§ **Text extract**
::::

This case study analyzes Divvy’s bike-sharing dataset, covering the last 12 months of trips up to February 2025. The data was obtained from the official Divvy public repository (https://divvy-tripdata.s3.amazonaws.com/index.html ). The main objective is to compare usage patterns between casual riders and annual members to better understand rider behavior. Key guiding questions include: How do members and casuals differ in their trip duration? On which days and times are bikes most frequently used? What trends emerge when comparing usage across weekdays, weekends, and months?
The raw dataset, which exceeded 1.5 GB in size, was carefully prepared and cleaned to ensure accuracy and consistency. Missing values and duplicates were checked and addressed, and trip duration was calculated in both minutes and hours for meaningful comparison. After confirming the dataset’s quality and trustworthiness, it was aggregated into summaries that highlight key differences between rider groups and usage trends over time. This foundation supports reliable insights and effective visualization for decision-making.
The purpose of this case study is to demonstrate the end-to-end data analytics process in R, from importing and cleaning raw data to transforming and visualizing insights using R’s analytical libraries. The dataset represents real-world bike-share trips from the Divvy bike system, covering over a year of data and totaling more than 1.5 GB of trip records.
This project showcases key data analysis skills such as:
Data wrangling and cleaning: managing large CSV files, removing inconsistencies, and preparing clean, structured data for analysis. (The complete data cleaning process is documented in this HTML RMarkdown file ).
Data transformation and aggregation: summarizing trip data to compare member and casual rider behavior, usage by time of day, and weekly or monthly trends.
Analytical interpretation: identifying usage patterns, seasonality, and behavioral differences that could inform operational or marketing strategies.
Data visualization: using R’s visualization tools (such as ggplot2) to produce clear, data-driven visuals directly within the RMarkdown report.
Overall, this case study aims to demonstrate practical data analytics workflow proficiency — cleaning, transforming, aggregating, and visualizing large-scale datasets entirely within R — while providing insights into user behavior in the bike-sharing context.
After cleaning and aggregating the dataset, several visualizations were created in R to better understand ride patterns and differences between casual riders and annual members.
Explanation: Casual riders tend to have significantly longer ride durations compared to members. This may suggest that casual users use bikes more for leisure or sightseeing, while members use them for short, routine commutes.
To further validate our hypothesis about user behavior, it’s important to compare how long each rider type typically uses the bikes. By analyzing the distribution of trip durations, we can better understand the differences between casual riders and members — for instance, whether rides usually last under 30 minutes, between 30–60 minutes, or over an hour.
the following chart displays total ride by duration range for each
membership type.
The following plots clearly show that the majority of users tend to use the bikes for less than 30 minutes. For longer durations, the percentage of users decreases noticeably. However, casual riders show slightly higher usage in the longer ride categories compared to members, suggesting that casual users are more likely to take extended trips.
We can also analyze the total number of rides per day of the week to determine whether users tend to ride more during weekends or weekdays. This helps reveal patterns in how different rider types use the service — for leisure or for daily commuting purposes.

::::

§ **Request A**
According to the Divvy case study, where was the data obtained?
§ **Request B**
Please write out the Divvy case study again, starting at "The following plots" and ending at "take extended trips.", and substitute "occasional riders" for "casual riders".
These records have no connection to the Divvy case study.

Element and text position data

::::

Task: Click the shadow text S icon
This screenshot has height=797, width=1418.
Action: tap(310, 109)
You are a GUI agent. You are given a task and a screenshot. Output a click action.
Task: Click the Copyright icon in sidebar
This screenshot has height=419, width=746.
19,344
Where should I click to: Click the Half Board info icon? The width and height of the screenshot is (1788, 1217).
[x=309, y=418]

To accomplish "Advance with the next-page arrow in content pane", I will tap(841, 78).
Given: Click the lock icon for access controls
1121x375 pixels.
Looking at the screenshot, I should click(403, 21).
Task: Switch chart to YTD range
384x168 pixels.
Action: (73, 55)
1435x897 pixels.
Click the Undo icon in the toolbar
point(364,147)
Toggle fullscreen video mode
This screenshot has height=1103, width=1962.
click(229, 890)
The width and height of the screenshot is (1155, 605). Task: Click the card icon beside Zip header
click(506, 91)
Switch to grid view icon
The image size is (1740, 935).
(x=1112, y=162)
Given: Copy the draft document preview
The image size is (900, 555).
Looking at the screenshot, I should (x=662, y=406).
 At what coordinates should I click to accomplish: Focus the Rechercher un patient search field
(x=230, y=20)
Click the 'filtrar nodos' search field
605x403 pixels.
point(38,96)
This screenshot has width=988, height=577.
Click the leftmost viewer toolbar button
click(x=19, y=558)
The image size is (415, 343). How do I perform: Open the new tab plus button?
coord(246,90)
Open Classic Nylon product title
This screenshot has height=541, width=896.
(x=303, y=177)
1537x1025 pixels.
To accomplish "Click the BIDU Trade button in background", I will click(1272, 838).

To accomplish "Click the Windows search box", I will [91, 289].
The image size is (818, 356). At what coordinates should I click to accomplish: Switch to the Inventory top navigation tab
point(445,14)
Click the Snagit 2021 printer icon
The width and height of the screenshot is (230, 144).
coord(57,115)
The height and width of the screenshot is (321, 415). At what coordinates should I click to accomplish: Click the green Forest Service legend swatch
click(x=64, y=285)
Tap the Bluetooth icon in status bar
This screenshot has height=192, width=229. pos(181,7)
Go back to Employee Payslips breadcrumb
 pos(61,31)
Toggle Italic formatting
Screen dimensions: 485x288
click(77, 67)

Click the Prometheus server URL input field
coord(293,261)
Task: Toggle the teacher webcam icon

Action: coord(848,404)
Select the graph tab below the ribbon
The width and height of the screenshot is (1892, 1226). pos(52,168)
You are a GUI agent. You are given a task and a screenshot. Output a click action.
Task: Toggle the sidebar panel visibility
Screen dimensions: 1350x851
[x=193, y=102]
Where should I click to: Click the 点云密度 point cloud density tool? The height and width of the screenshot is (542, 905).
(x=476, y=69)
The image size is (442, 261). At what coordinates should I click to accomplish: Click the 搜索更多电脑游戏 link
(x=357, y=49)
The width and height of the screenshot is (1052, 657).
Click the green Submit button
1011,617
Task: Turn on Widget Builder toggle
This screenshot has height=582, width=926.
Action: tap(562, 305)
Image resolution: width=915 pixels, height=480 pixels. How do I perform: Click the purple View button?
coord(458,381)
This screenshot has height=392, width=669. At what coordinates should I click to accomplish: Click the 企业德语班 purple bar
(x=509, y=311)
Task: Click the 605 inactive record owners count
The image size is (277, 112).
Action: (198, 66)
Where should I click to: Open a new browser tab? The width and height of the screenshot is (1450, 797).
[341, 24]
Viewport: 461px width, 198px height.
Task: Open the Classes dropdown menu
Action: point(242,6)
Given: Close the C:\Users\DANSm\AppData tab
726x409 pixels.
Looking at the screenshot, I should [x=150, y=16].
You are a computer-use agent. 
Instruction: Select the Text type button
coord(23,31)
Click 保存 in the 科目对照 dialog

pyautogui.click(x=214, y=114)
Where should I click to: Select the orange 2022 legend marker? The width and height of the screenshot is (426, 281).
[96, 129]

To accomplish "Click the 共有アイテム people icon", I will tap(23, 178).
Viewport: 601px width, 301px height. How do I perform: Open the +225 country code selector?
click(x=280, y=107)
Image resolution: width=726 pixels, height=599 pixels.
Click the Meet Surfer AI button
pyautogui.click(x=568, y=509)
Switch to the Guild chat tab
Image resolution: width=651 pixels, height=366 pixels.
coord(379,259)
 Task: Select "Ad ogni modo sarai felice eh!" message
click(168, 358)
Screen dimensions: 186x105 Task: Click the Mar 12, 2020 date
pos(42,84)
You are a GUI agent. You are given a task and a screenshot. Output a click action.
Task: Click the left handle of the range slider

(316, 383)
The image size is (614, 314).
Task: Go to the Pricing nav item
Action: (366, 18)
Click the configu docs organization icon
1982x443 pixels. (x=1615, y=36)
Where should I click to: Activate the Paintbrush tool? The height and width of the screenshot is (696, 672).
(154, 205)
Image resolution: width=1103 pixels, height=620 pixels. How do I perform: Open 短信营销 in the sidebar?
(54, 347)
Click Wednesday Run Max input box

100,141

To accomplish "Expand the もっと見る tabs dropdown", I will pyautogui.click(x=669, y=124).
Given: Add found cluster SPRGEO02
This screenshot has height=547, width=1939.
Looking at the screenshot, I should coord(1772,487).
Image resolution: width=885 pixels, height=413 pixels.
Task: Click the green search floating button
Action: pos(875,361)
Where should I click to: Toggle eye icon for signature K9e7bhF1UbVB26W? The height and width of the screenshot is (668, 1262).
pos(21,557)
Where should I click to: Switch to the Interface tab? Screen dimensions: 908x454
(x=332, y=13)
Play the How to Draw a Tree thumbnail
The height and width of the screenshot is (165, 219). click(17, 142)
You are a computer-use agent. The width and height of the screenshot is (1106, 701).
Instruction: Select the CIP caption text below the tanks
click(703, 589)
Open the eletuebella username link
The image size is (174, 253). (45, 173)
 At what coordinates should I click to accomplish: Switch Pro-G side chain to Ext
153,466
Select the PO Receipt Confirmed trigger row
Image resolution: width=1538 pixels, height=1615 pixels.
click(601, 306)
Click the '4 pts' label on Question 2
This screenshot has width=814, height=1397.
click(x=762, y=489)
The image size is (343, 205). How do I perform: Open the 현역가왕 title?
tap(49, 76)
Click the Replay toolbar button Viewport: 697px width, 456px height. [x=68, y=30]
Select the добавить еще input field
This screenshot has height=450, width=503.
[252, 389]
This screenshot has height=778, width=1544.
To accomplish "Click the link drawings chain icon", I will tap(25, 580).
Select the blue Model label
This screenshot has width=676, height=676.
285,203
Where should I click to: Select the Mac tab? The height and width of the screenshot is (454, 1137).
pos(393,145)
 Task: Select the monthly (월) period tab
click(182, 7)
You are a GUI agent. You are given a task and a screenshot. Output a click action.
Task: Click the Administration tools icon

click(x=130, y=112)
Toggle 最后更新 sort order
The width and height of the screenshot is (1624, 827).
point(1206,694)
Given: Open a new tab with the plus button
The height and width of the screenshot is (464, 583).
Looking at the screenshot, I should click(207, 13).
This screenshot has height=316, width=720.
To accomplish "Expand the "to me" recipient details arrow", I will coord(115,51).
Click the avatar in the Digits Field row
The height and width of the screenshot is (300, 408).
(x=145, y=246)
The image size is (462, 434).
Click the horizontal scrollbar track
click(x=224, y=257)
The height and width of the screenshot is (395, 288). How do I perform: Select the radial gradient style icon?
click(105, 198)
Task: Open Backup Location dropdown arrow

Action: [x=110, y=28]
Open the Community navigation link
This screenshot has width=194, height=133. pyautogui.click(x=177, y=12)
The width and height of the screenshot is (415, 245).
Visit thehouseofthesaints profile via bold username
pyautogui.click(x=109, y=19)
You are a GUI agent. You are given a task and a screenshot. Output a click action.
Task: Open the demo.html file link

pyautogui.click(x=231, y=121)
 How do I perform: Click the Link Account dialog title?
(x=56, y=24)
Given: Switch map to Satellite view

::::

§ **Exercise response A**
From the official Divvy public repository.

§ **Exercise response B**
The following plots clearly show that the majority of users tend to use the bikes for less than 30 minutes. For longer durations, the percentage of users decreases noticeably. However, occasional riders show slightly higher usage in the longer ride categories compared to members, suggesting that casual users are more likely to take extended trips.